The urban environment is a physical representation of human activities and as such is subject to measurement. A number of data sources help characterize this environment and describe its variability. Census data identifies buildings and their uses, cadastral maps show properties subject to different taxes and maps of urban infrastructure identify water, sewer or high voltage power lines. Geographic information for urban planning is formalized through cartographic representations such as topographic and thematic maps.

Presently in Portugal, the cartographic framework for municipal land planning requires compliance with demanding and complex technical specifications that are mandatory for the production of detailed maps of the required quality. To obtain such large-scale topographic maps, municipalities must devote the necessary human and financial resources. Consequently, detailed spatial information regarding municipal land use is only produced when the Master Plan is prepared. In the Portuguese land planning system, plan revision takes place every 10 years (the legal term for local plans), but longer periods are common.
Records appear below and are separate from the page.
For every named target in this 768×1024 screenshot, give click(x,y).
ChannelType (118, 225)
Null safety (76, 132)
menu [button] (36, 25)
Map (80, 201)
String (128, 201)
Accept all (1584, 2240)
Such update periodicity does not reflect the dynamic nature of the land use, and hampers the work of the municipal departments that deal with geographic information on a daily basis.

In fact, many situations that occur in the municipal context – such as updating cadastral databases, management of urban areas, street maintenance and construction or planning for such potential disasters as earthquakes or floods – require expedited production of digital maps at large scale.

B. The Solution – Using Earth Observations to Support the Planning Process

Aerial imagery has been the most common data source for mapping human activities in the urban environment [2]. Only recently, satellite images have gained interest as alternative data sources for mapping urban areas, mainly due to their higher spatial detail. This development coincides with the emergence of new integrated methodologies (e.g., GEographic Object-Based Image Analysis – GEOBIA) and new application fields that had previously been the domain of airborne remote sensing and can now be tackled by satellite remote sensing [3].

Very High Resolution (VHR) satellite imagery (i.e., images with spatial resolution equal or greater than 1 m) can now be used as a data source for extracting geographic information at the local scale and on a regular basis. Its acquisition and processing is much easier and quicker when compared with the process based on aerial imagery. The detail and quality of the extracted geographic information, however, is still inferior to that obtained by photogrammetric methods. Nevertheless, for local applications where temporal resolution is paramount, the use of satellite imagery allows users to monitor changes in the urban status, making urban remote sensing a valuable contribution to research in urban geography and planning. Mapping land-use change provides an historical perspective and an assessment of the spatial patterns, rates, correlation, trends and impacts of that change.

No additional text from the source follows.